Extracted material:

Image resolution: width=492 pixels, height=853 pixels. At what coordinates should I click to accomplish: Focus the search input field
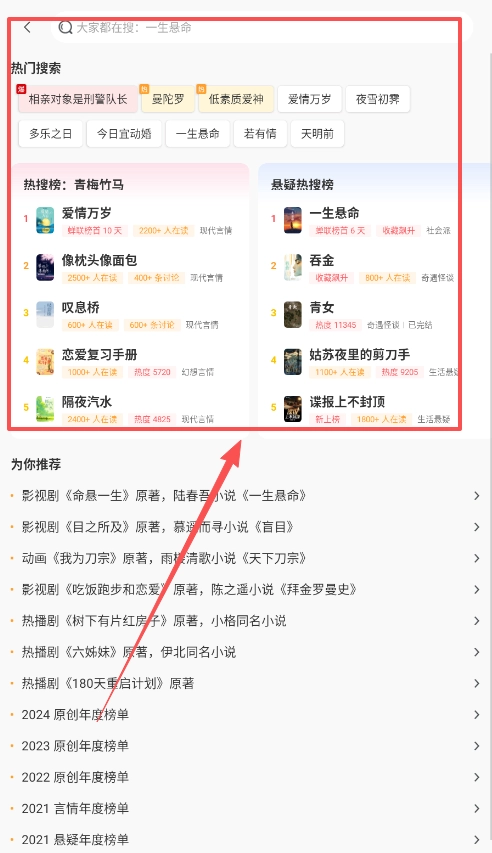tap(262, 27)
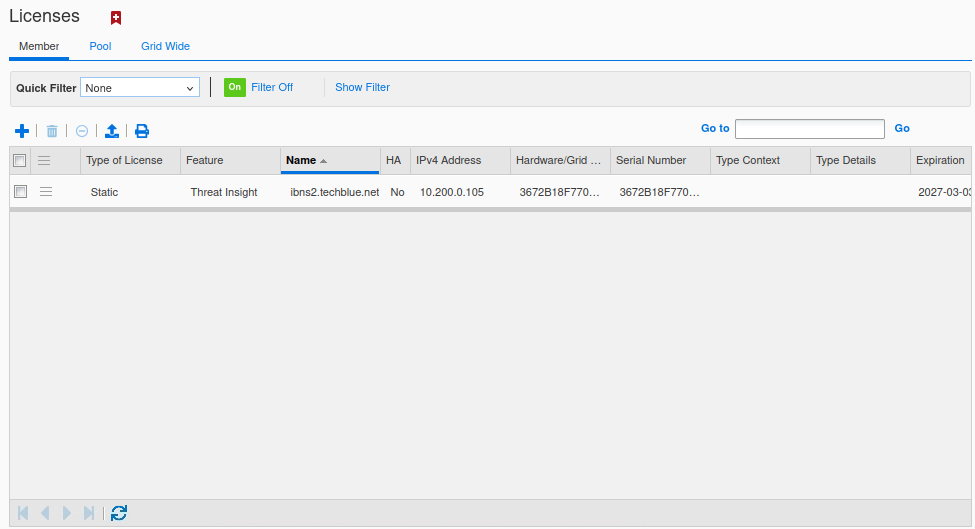Click the Refresh icon in bottom pager
Screen dimensions: 975x529
pos(119,513)
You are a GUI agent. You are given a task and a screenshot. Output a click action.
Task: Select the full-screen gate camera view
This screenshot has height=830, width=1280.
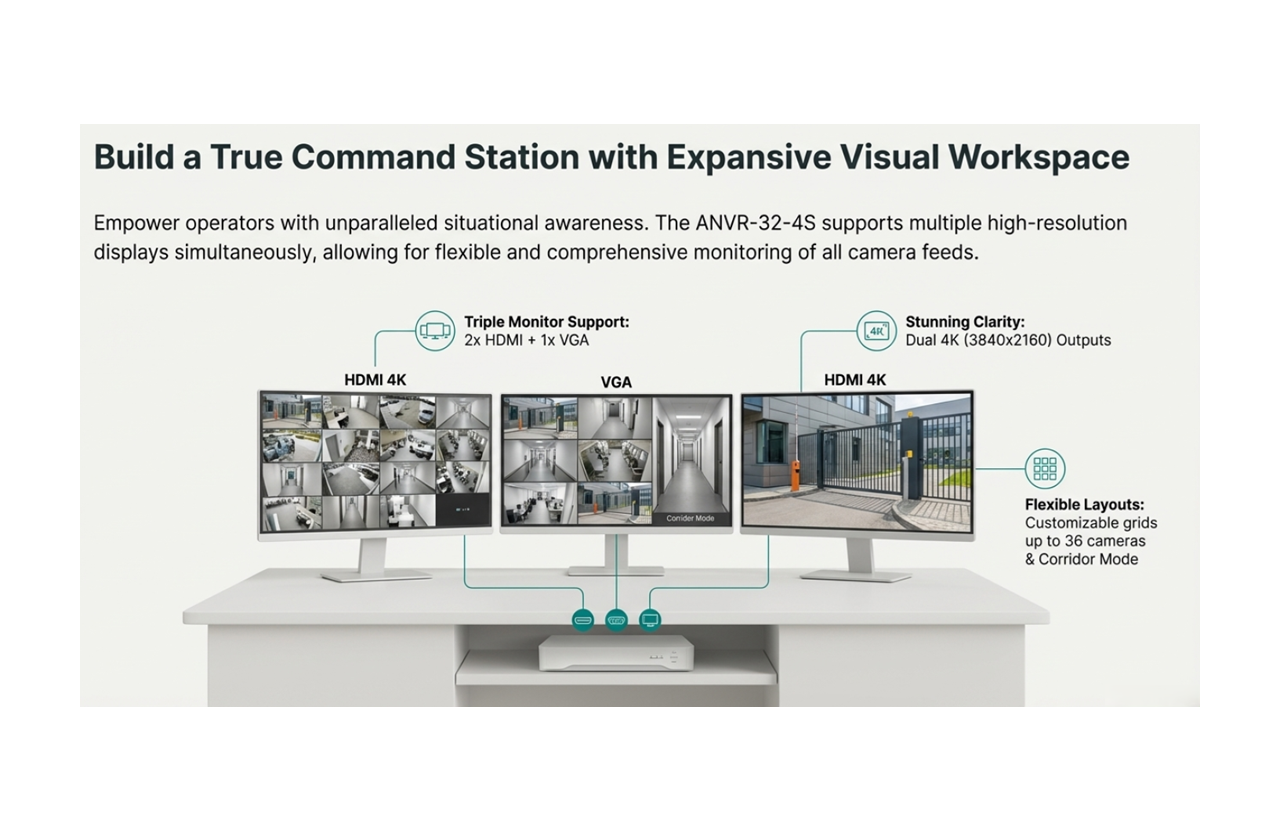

Exercise aim:
Reproduce exactly, and only, the lines that begin at the one containing "Task: Select the full-screen gate camera view" and end with the final line of the data, both included, while omitting every picture.

Answer to the problem:
Task: Select the full-screen gate camera view
This screenshot has height=830, width=1280.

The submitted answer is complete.